→ Task directions
Among the lines of the material, copy those that hold the string "info".

→ Source data
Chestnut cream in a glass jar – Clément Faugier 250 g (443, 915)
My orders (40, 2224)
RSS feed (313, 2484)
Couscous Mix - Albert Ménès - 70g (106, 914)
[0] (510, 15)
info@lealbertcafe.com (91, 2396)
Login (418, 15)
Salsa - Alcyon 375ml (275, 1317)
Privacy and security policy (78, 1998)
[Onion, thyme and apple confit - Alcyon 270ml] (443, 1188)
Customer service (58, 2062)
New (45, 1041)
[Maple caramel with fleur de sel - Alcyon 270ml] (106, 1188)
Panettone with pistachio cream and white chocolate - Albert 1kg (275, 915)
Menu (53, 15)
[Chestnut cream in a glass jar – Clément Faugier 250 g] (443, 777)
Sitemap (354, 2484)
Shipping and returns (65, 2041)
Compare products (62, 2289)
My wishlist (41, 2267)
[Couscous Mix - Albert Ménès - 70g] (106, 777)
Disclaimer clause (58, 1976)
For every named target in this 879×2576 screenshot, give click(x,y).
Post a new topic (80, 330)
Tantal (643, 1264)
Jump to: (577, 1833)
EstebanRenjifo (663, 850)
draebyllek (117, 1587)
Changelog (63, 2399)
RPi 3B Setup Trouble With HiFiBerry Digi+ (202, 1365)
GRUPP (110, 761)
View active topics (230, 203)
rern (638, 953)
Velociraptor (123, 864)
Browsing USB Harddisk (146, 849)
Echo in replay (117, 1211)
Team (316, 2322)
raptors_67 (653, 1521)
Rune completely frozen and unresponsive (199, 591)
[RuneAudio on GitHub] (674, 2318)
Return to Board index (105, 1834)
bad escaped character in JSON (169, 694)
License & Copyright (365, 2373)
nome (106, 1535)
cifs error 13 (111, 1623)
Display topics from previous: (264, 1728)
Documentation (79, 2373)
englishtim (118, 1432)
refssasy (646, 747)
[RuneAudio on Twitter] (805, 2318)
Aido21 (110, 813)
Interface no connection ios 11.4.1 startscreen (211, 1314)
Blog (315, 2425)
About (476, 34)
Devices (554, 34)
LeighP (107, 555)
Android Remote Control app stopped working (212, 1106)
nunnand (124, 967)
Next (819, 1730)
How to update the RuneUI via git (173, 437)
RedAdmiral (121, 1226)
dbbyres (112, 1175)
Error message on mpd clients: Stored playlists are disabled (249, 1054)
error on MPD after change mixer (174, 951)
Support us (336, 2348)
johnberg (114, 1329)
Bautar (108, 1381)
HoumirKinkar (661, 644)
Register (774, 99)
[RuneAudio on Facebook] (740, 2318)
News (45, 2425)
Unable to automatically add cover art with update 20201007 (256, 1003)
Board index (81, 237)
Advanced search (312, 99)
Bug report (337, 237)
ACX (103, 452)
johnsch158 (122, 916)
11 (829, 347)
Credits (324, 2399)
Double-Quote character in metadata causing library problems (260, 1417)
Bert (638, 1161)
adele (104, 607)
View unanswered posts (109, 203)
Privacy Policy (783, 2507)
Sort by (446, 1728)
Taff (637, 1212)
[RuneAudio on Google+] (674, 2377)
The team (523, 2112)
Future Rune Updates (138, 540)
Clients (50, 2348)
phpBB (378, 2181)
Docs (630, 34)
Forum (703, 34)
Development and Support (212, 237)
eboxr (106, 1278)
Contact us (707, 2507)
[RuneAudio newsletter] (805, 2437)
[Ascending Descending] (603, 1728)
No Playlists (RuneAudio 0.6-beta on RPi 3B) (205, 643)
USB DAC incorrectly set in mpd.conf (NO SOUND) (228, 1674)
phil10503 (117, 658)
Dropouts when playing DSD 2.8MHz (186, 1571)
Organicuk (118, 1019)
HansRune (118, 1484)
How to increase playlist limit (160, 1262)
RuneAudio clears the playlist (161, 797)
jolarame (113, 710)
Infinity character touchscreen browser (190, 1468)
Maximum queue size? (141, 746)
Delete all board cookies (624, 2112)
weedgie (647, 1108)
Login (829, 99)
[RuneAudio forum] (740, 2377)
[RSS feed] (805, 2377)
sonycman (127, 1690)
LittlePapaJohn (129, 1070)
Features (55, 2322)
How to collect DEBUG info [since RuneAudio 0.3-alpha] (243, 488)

→ Task output
info@lealbertcafe.com (91, 2396)
How to collect DEBUG info [since RuneAudio 0.3-alpha] (243, 488)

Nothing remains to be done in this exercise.